One ex boyfriend invited me around to his house and told me he’d ordered Chinese take away so advised me not to eat anything because he’d ordered lots. I hadn’t eaten since midday and it was around 7pm when I arrived at his after a long day at work so I was tired and absolutely starving. He knew I was a vegetarian, we’d only been dating for a few weeks but he was definitely well aware of this fact. He hadn’t ordered one vegetarian item at all. You’d think he’d have ordered something I could eat- be it chips or rice, something along those lines. The only rice he’d ordered contained meat and he hadn’t ordered chips so there was fuck all I could eat.

He actually seemed to find it amusing if anything, you know that he was sitting eating lots of food in front of someone who hadn’t eaten for hours and was very hungry… I’d brought him some fancy chocolates and wine so I just ate the box of chocolates to myself and drank most of the wine feeling sorry for myself.

I was miles away from home and had got the train there so couldn’t get home till the next day. As soon as I could get home I did and I think by the time I got to McDonald’s I hadn’t eaten for 24 hours aside from the chocolates anyway so I gorged myself on loads of food till I felt sick. That was the last time I ever saw him. So yeah, the worst thing I’ve ever had at someone’s house is nothing!

shellyleppard · 10/08/2022 14:25

It was me!!!! Had the in-laws round for Sunday lunch. Had acquired some venison from my game keeper uncle. Hours went by and it was still very very pink......turned out I had cooked stewed plums instead!!! 😂😂😂😂 Oops

Georgeskitchen · 10/08/2022 14:40

My mum used to serve up hearts or liver when I was a child. My mum was a good cook and it always tasted OK but I couldn't touch it now 😫
My mum was WW2 Child and grew up on liver, hearts, tripe(yuk) and sardines, I believe that these were foodstuffs that were widely available when.food was rationed, so everyone ate it!!

Johnnysgirl · 10/08/2022 14:41

shellyleppard · 10/08/2022 14:25

It was me!!!! Had the in-laws round for Sunday lunch. Had acquired some venison from my game keeper uncle. Hours went by and it was still very very pink......turned out I had cooked stewed plums instead!!! 😂😂😂😂 Oops

How? Confused

SwedeCarrotLime · 10/08/2022 14:41

mybiggestfan · 10/08/2022 13:53

In France large radishes served with a bowl of salt to dip them in.

DELICIOUS and a very common snack to have at apéro. Often served with butter too.

knittingaddict · 10/08/2022 15:13

shellyleppard · 10/08/2022 14:25

It was me!!!! Had the in-laws round for Sunday lunch. Had acquired some venison from my game keeper uncle. Hours went by and it was still very very pink......turned out I had cooked stewed plums instead!!! 😂😂😂😂 Oops

That makes no sense at all. Didn't happen, did it?

Angelofthenortheast · 10/08/2022 15:19

My grandma gave me a bowl of microwaved watermelon.

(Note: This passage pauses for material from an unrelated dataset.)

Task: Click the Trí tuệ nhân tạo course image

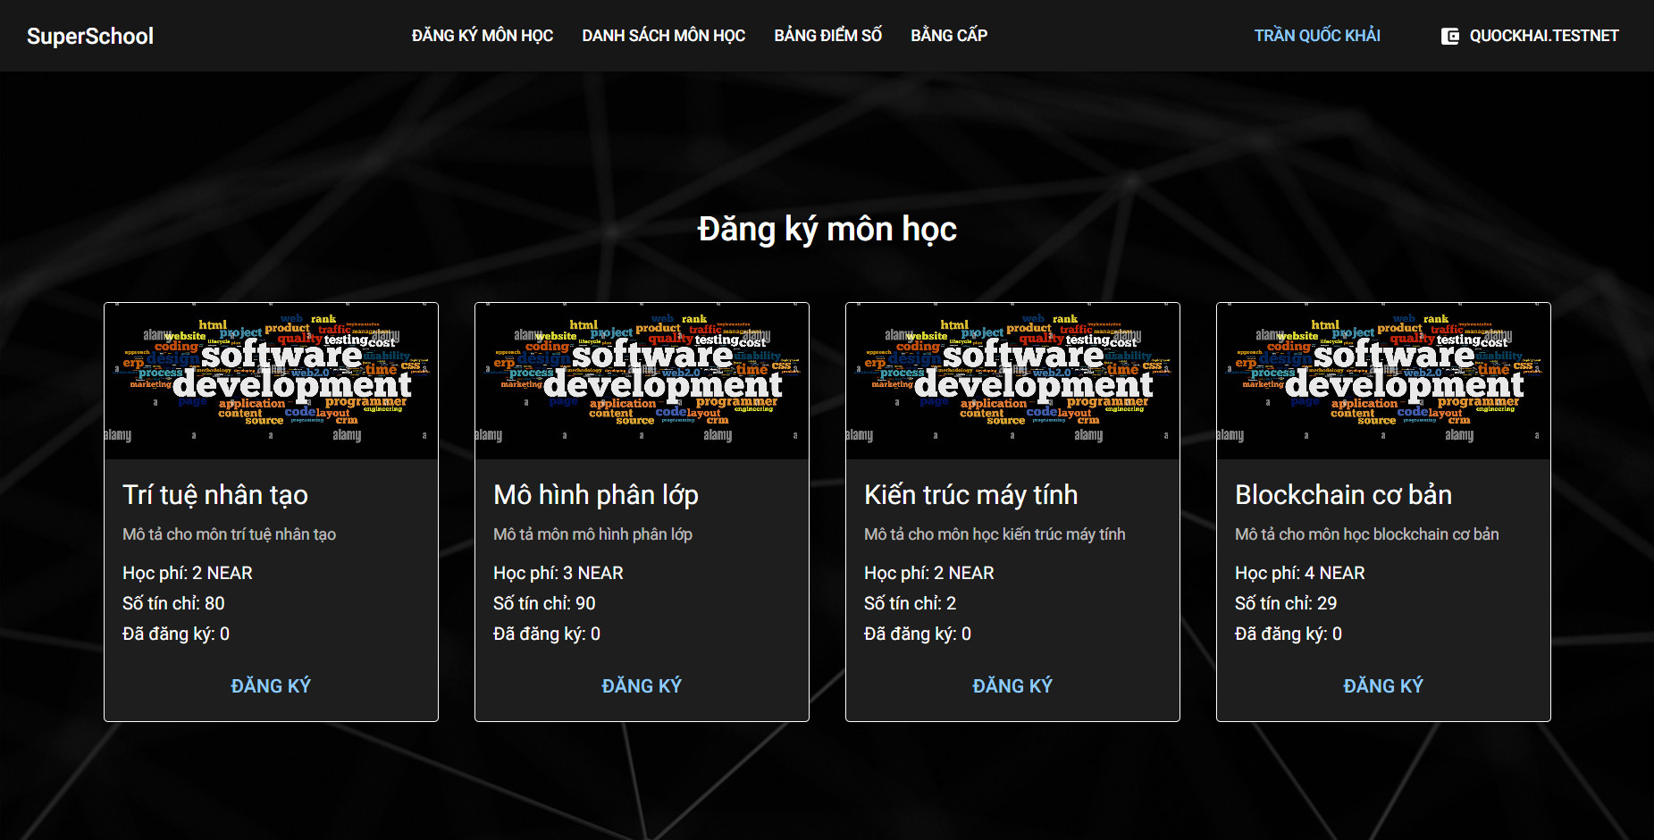Action: pos(271,381)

Then microwaved ritz crackers.

Served with white wine from a bottle opened 2 years previously with the neck hole stuffed with a Brass-soaked j-cloth like it was a molotov cocktail.

She went in a care home not long street that, but still insisted I consumed it all

Allthegoodnamesarechosen · 10/08/2022 15:29

Namerchangerextraordinaire · 07/08/2022 04:29

Andouillette.
It's a pork sausage that smells like someone has peed on it.
It's partly made from intestines including pigs colon.
Tastes like it too.

I was just about to name this.

the worst thing is, that every region, sometimes it seems like every town has their own version. So if you confide to a French friend that you are not keen ( hoping tactfully that this will signal your yearning not to be served them) they will tell you that that is just because you have only had the wrong sort of andouillettes and thé andouillette de Tours, or Vouvray or Bourgogne or wherever is far superior and will convert you to lifetime of andouillette consumption.